Exercise description
Only the lines below starting at the one that contains "Innovation (15, 872)" and ending at the one that contains "Competitivite (18, 411)" are to be reproduced, exactly and with both ends kept.

(Records to use Opens)

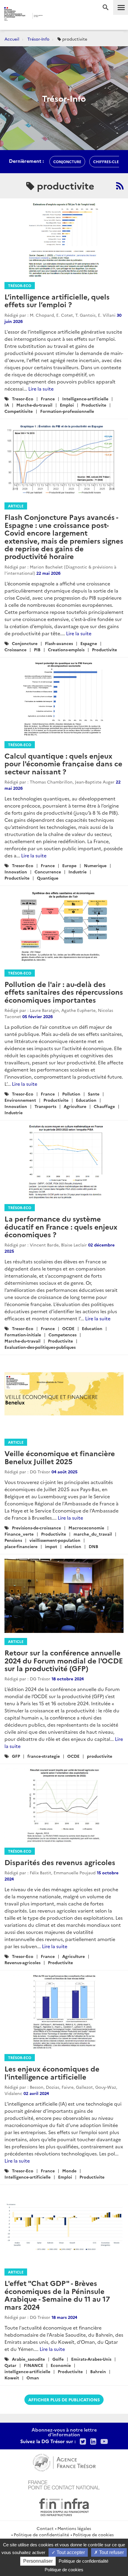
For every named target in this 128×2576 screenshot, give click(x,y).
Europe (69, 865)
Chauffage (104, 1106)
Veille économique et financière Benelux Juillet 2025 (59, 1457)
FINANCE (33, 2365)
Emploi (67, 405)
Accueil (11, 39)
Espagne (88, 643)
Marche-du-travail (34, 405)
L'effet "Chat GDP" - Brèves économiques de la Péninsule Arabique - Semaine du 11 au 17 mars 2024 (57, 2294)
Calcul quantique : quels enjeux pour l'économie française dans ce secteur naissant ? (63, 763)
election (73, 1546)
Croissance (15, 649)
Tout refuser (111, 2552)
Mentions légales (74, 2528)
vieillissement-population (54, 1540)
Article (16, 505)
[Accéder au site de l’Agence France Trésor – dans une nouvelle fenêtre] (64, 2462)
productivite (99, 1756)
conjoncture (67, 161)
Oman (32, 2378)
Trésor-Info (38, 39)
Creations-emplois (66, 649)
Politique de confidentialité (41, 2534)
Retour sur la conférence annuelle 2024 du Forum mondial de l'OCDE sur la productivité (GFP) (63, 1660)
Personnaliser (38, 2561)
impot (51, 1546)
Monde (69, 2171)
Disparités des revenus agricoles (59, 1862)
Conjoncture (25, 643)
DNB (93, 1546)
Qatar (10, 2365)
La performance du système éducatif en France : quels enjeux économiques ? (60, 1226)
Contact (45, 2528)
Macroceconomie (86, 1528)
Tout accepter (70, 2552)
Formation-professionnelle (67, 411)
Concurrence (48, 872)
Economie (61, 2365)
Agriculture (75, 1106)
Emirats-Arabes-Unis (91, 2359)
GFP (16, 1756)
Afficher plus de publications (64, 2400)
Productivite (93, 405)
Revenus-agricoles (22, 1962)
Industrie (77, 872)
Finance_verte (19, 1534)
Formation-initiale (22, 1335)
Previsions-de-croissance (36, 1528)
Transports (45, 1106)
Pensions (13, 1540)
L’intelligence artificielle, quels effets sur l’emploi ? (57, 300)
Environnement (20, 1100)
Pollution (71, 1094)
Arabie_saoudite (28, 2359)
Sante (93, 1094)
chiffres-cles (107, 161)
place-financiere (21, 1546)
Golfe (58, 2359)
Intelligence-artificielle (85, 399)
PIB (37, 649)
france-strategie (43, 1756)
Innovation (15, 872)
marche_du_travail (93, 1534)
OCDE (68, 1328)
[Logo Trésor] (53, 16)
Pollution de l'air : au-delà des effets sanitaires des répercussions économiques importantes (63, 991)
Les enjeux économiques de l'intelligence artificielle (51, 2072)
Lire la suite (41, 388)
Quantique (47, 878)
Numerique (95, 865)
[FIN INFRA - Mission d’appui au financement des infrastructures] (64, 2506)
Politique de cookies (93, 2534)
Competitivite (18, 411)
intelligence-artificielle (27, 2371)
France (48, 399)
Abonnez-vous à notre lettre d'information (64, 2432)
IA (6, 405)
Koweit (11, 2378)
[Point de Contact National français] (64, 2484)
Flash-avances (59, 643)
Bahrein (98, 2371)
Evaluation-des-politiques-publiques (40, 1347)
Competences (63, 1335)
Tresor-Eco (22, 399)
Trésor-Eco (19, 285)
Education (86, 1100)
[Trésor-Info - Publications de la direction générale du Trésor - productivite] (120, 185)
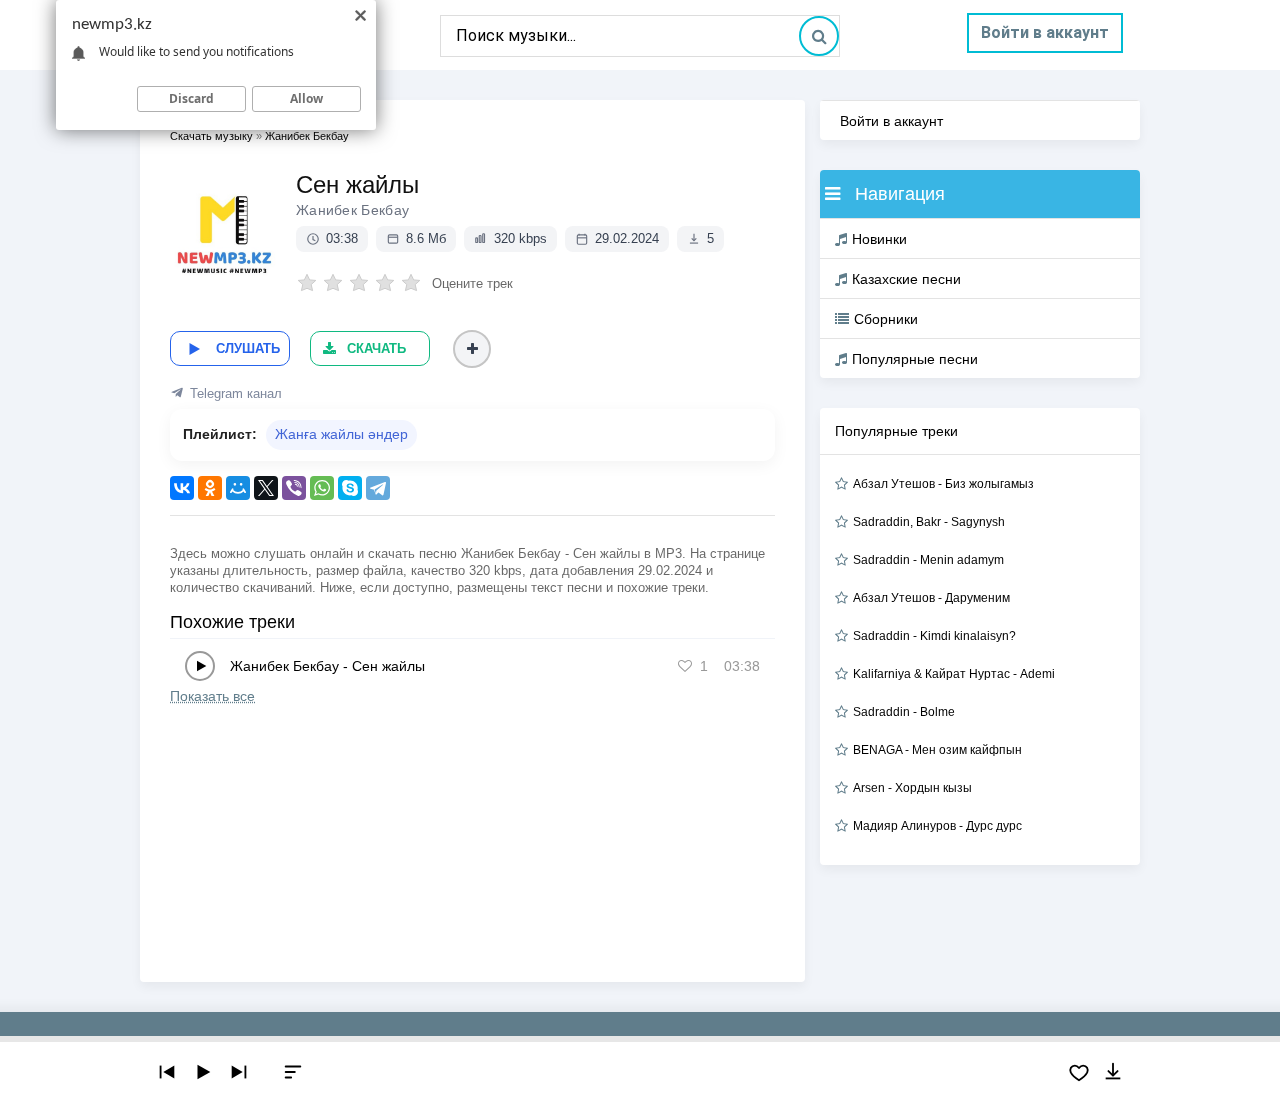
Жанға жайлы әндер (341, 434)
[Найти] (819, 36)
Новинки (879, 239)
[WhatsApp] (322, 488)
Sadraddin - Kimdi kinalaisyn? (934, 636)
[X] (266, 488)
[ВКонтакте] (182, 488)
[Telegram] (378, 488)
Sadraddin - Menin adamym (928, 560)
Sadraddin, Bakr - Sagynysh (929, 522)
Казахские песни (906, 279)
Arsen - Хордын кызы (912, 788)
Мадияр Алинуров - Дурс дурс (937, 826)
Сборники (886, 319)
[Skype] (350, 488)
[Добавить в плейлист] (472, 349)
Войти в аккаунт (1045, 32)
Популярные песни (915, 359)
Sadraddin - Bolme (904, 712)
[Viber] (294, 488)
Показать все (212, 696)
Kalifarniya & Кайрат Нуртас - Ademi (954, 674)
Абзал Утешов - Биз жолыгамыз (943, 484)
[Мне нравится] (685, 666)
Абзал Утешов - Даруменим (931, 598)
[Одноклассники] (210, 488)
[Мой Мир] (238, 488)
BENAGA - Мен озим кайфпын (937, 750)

(Records to use Closes)
(Records to use Opens)

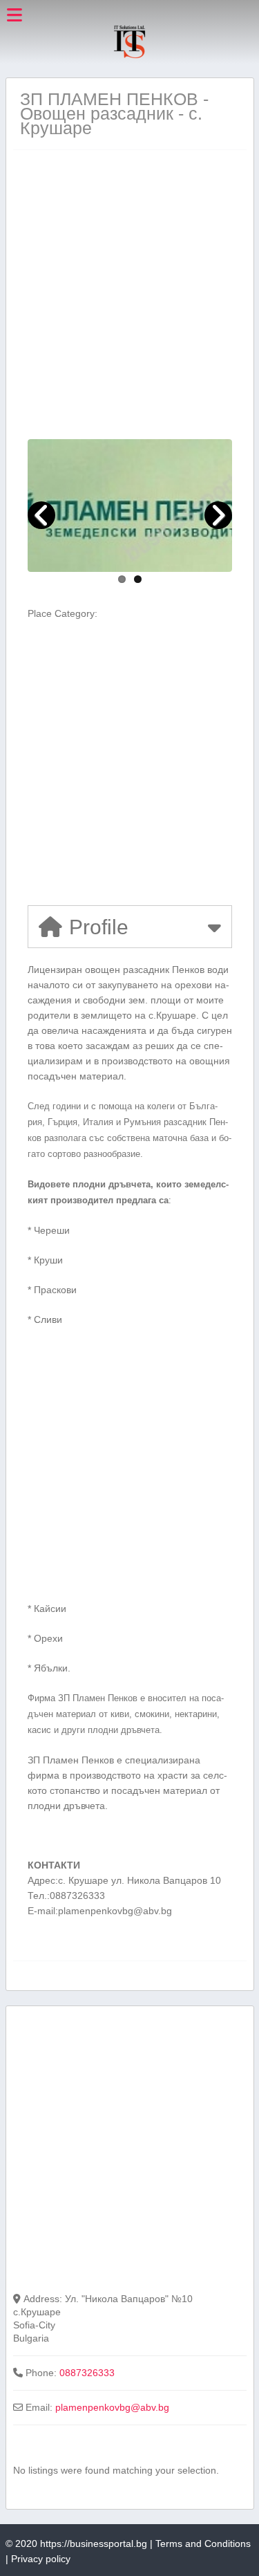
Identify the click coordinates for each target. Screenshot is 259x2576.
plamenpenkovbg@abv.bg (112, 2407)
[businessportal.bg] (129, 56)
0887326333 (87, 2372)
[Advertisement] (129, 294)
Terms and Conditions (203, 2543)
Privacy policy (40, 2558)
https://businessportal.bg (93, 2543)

(Records to use Closes)
(Records to use Opens)

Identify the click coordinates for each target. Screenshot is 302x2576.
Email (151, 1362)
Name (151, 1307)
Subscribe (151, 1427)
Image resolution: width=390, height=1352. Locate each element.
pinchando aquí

(Records to use Closes)

Reply
Innovation (15, 872)
marche_du_travail (93, 1534)
OCDE (68, 1328)
[Logo Trésor] (53, 16)
Pollution de l'air : au-delà des effets sanitaires des répercussions économiques importantes (63, 991)
Les enjeux économiques de l'intelligence artificielle (51, 2072)
Lire la suite (41, 388)
Quantique (47, 878)
Numerique (95, 865)
[FIN INFRA - Mission d’appui au financement des infrastructures] (64, 2506)
Politique de cookies (93, 2534)
Competitivite (18, 411)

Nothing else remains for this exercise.